» **WHAT TO PRODUCE**: Can you repeat word for word everything in the material below, from the line containing "You are a computer-use agent. Image" down to the line containing "tap(142, 12)", including both of those lines? Leave out the pictures.

» **DATA ROWS**:

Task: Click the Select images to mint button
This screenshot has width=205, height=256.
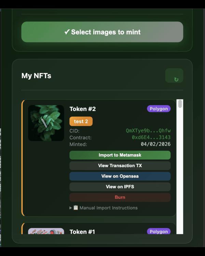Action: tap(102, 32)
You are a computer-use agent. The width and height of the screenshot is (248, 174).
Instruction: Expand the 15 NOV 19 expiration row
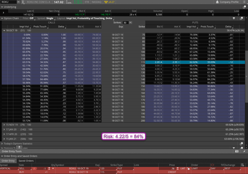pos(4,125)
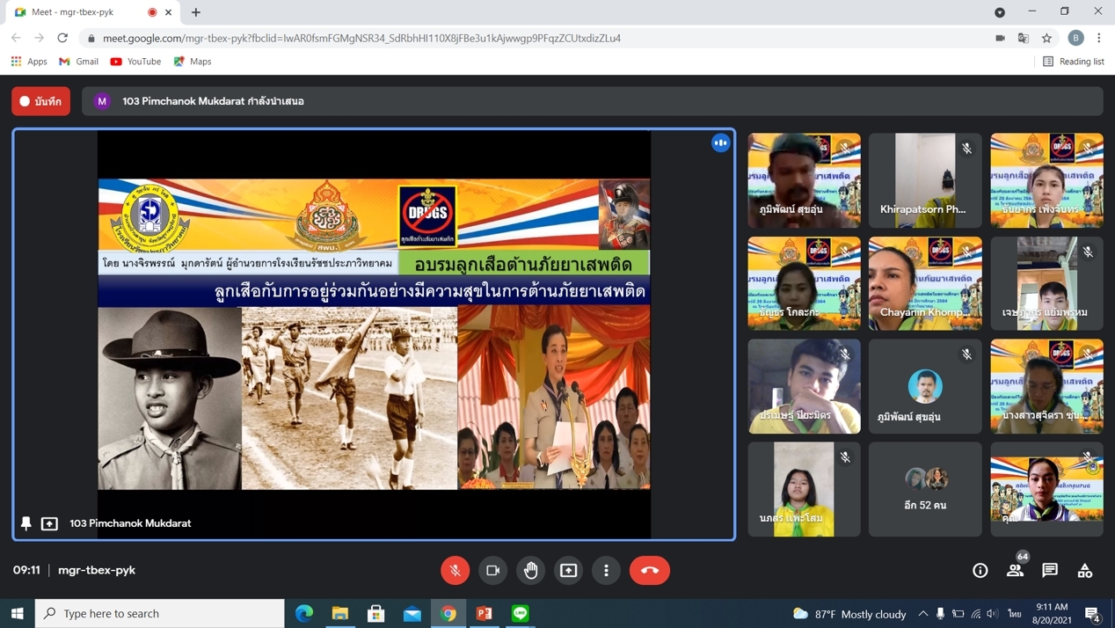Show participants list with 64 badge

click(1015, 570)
---
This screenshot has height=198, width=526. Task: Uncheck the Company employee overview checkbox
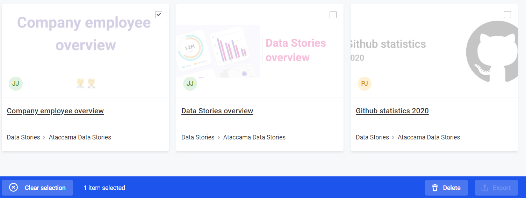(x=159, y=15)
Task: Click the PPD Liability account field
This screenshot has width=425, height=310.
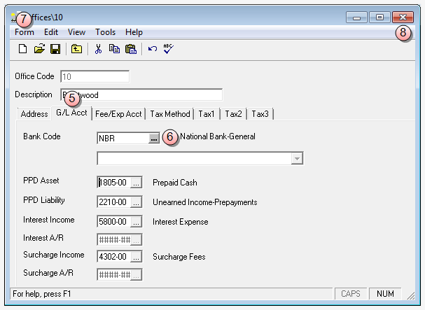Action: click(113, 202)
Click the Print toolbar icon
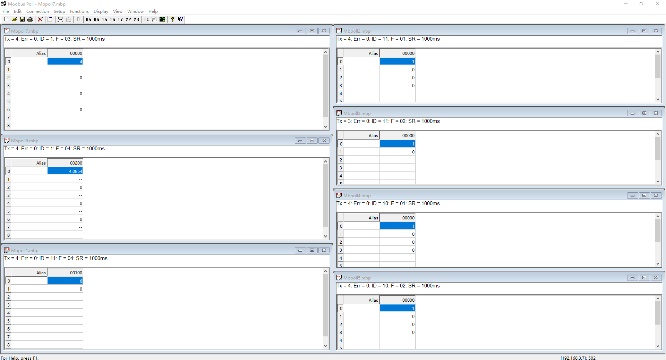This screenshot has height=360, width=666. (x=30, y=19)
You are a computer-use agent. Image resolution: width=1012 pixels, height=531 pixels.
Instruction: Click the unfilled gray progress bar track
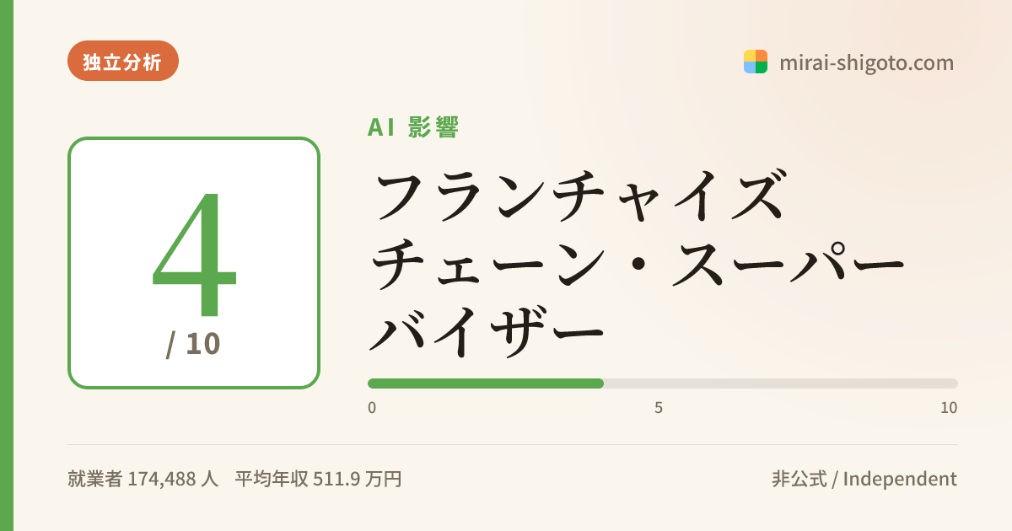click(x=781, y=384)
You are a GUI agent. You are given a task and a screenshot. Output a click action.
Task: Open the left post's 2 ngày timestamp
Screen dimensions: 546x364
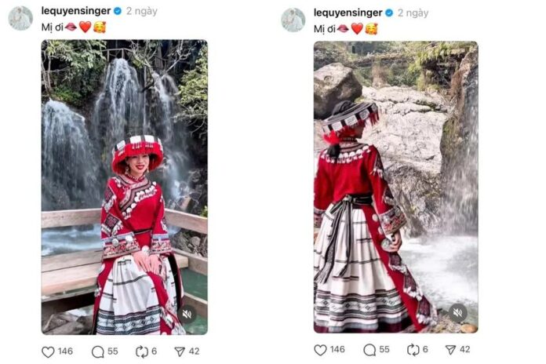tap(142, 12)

» **TASK RESULT**:
You are a computer-use agent. Image resolution: width=1012 pixels, height=531 pixels.
Instruction: Click the unfilled gray progress bar track
click(x=781, y=384)
You are a GUI agent. You are given a task and a screenshot. Output a click action.
Task: Open the left post's 2 ngày timestamp
Screen dimensions: 546x364
tap(142, 12)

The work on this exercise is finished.